> TASK TO COMPLETE
Word for word, restate the lines from the start of the data below through the line containing "Given: Click the right".

(Beginning of DATASET)

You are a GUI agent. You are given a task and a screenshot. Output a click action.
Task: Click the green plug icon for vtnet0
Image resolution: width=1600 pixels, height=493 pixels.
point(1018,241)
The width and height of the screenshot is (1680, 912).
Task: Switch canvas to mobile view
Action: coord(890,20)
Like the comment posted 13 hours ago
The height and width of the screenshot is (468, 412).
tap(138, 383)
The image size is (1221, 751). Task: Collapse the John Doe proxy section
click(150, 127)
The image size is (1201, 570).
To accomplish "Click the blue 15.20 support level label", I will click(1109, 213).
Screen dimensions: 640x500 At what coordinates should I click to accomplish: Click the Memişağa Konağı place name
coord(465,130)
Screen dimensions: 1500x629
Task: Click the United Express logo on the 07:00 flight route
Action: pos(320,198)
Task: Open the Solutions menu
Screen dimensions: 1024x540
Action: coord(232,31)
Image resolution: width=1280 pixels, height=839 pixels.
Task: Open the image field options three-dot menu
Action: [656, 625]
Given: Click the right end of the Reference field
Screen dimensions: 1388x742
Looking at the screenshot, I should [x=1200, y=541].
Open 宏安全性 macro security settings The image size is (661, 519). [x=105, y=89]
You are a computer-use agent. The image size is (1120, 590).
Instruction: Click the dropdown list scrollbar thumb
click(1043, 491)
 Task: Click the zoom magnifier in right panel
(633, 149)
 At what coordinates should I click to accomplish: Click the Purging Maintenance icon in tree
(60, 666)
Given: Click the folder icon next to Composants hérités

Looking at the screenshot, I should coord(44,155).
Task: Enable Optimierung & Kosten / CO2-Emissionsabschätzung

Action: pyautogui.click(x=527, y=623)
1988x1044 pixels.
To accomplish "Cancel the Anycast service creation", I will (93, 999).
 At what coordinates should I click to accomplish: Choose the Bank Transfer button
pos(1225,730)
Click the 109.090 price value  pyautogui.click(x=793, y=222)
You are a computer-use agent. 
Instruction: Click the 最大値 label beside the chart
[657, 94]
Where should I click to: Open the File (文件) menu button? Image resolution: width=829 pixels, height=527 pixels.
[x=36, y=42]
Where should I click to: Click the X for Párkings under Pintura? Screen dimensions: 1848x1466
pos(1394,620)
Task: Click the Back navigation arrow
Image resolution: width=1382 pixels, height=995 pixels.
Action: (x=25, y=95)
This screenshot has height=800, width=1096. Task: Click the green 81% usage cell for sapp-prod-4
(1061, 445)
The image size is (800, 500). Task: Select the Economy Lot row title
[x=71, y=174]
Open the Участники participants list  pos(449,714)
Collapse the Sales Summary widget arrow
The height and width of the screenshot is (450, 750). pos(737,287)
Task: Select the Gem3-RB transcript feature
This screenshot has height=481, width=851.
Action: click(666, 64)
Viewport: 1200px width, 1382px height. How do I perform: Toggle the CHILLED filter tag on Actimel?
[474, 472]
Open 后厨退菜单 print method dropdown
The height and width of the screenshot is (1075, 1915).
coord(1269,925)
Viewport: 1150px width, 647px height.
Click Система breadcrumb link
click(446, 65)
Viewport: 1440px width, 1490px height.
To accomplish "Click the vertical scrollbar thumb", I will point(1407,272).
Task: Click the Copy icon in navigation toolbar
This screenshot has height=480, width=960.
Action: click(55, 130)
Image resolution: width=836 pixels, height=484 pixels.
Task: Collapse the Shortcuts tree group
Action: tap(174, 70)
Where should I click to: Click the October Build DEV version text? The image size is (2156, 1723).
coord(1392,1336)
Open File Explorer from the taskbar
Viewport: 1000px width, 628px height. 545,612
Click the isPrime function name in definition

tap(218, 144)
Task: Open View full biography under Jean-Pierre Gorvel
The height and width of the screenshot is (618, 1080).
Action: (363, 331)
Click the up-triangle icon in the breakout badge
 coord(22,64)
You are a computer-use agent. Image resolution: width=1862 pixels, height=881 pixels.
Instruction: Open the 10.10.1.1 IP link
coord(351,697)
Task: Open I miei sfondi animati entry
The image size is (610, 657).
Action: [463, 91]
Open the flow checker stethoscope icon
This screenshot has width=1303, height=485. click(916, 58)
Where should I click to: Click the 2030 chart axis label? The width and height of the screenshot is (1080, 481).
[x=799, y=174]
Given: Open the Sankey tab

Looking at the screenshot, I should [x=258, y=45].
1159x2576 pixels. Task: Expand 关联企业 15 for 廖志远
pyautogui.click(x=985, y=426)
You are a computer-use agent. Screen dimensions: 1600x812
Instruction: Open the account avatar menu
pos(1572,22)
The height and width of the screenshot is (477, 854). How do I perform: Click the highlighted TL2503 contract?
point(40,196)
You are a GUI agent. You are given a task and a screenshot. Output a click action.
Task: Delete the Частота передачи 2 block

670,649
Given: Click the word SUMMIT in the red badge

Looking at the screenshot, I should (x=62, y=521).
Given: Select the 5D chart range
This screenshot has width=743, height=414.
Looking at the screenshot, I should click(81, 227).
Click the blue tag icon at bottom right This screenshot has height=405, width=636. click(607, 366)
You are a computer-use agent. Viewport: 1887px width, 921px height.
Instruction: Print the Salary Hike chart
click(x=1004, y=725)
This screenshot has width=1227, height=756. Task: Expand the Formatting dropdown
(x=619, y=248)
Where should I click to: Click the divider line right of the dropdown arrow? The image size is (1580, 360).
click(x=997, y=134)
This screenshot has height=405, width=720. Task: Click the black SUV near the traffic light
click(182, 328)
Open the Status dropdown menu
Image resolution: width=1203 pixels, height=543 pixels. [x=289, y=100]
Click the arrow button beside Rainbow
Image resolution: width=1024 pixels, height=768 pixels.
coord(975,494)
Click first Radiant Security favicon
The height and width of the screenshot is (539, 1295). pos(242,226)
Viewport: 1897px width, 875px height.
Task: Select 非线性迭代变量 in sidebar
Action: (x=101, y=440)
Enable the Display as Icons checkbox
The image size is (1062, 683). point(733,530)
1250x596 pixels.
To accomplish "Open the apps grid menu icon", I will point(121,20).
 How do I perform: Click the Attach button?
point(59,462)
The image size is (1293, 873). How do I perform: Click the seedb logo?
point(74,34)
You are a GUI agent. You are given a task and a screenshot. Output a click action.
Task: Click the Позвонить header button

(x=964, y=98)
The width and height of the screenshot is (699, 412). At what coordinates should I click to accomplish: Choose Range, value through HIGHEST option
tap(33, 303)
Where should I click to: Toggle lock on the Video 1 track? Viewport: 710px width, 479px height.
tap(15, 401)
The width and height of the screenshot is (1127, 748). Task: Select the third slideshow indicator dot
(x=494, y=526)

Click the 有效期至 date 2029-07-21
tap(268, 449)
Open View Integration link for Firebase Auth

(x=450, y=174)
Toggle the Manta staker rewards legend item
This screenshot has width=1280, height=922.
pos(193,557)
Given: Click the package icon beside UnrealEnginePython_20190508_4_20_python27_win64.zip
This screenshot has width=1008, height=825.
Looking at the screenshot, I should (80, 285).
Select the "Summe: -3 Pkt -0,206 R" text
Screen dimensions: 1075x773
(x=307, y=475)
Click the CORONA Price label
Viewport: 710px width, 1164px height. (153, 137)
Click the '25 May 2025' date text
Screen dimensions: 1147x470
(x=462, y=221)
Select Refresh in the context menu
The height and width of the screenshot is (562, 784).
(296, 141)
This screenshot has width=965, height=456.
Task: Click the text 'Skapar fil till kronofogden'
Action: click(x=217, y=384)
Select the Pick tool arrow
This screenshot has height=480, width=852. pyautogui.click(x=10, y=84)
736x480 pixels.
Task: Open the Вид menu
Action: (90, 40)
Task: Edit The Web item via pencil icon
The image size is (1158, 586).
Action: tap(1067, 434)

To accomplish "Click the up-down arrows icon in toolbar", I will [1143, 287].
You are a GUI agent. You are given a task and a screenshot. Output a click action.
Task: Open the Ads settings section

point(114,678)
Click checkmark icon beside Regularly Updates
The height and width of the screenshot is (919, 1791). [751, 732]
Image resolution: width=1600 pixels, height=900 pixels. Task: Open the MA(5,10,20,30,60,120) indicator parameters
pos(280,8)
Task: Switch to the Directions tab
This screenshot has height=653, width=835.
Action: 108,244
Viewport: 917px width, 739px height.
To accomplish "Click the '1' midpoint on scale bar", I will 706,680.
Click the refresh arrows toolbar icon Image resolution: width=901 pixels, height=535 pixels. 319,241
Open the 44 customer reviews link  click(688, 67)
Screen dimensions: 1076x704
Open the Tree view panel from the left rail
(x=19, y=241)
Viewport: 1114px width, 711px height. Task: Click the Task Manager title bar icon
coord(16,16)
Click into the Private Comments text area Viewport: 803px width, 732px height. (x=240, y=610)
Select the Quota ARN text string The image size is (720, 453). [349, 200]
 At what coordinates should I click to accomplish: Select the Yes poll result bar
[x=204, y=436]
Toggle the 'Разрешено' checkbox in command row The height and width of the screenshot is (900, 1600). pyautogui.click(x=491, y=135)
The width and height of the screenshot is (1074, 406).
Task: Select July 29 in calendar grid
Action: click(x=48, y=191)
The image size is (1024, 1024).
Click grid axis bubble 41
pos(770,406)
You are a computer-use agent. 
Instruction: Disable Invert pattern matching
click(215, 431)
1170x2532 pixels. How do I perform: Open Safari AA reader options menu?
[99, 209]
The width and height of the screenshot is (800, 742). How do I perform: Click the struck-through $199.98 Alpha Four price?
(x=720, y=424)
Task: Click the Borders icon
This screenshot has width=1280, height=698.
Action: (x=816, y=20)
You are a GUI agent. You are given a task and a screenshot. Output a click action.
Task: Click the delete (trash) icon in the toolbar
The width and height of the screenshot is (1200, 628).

(End of DATASET)

> WRITTEN SOLUTION
You are a GUI agent. You are given a task and a screenshot. Output a click action.
Task: Click the green plug icon for vtnet0
Image resolution: width=1600 pixels, height=493 pixels.
point(1018,241)
The width and height of the screenshot is (1680, 912).
Task: Switch canvas to mobile view
Action: coord(890,20)
Like the comment posted 13 hours ago
The height and width of the screenshot is (468, 412).
tap(138, 383)
The image size is (1221, 751). Task: Collapse the John Doe proxy section
click(150, 127)
The image size is (1201, 570).
To accomplish "Click the blue 15.20 support level label", I will click(1109, 213).
Screen dimensions: 640x500 At what coordinates should I click to accomplish: Click the Memişağa Konağı place name
coord(465,130)
Screen dimensions: 1500x629
Task: Click the United Express logo on the 07:00 flight route
Action: pos(320,198)
Task: Open the Solutions menu
Screen dimensions: 1024x540
Action: coord(232,31)
Image resolution: width=1280 pixels, height=839 pixels.
Task: Open the image field options three-dot menu
Action: [656, 625]
Given: Click the right end of the Reference field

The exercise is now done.